Pixel coordinate grounding data
# # #
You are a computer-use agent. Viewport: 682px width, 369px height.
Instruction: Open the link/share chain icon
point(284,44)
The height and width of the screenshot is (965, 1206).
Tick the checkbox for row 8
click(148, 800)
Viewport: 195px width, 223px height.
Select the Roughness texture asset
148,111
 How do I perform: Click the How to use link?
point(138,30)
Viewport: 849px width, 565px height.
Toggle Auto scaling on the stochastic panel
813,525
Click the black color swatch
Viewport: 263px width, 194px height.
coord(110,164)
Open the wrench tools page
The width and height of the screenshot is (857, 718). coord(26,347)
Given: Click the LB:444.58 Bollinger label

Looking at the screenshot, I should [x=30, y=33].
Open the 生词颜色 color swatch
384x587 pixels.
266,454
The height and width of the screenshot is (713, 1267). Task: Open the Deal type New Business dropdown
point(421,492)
# # #
→ Exercise
Output the full set of entries exactly as they were given.

→ Output
You are a computer-use agent. Viewport: 682px width, 369px height.
Instruction: Open the link/share chain icon
point(284,44)
The height and width of the screenshot is (965, 1206).
Tick the checkbox for row 8
click(148, 800)
Viewport: 195px width, 223px height.
Select the Roughness texture asset
148,111
 How do I perform: Click the How to use link?
point(138,30)
Viewport: 849px width, 565px height.
Toggle Auto scaling on the stochastic panel
813,525
Click the black color swatch
Viewport: 263px width, 194px height.
coord(110,164)
Open the wrench tools page
The width and height of the screenshot is (857, 718). coord(26,347)
Given: Click the LB:444.58 Bollinger label

Looking at the screenshot, I should [x=30, y=33].
Open the 生词颜色 color swatch
384x587 pixels.
266,454
The height and width of the screenshot is (713, 1267). Task: Open the Deal type New Business dropdown
point(421,492)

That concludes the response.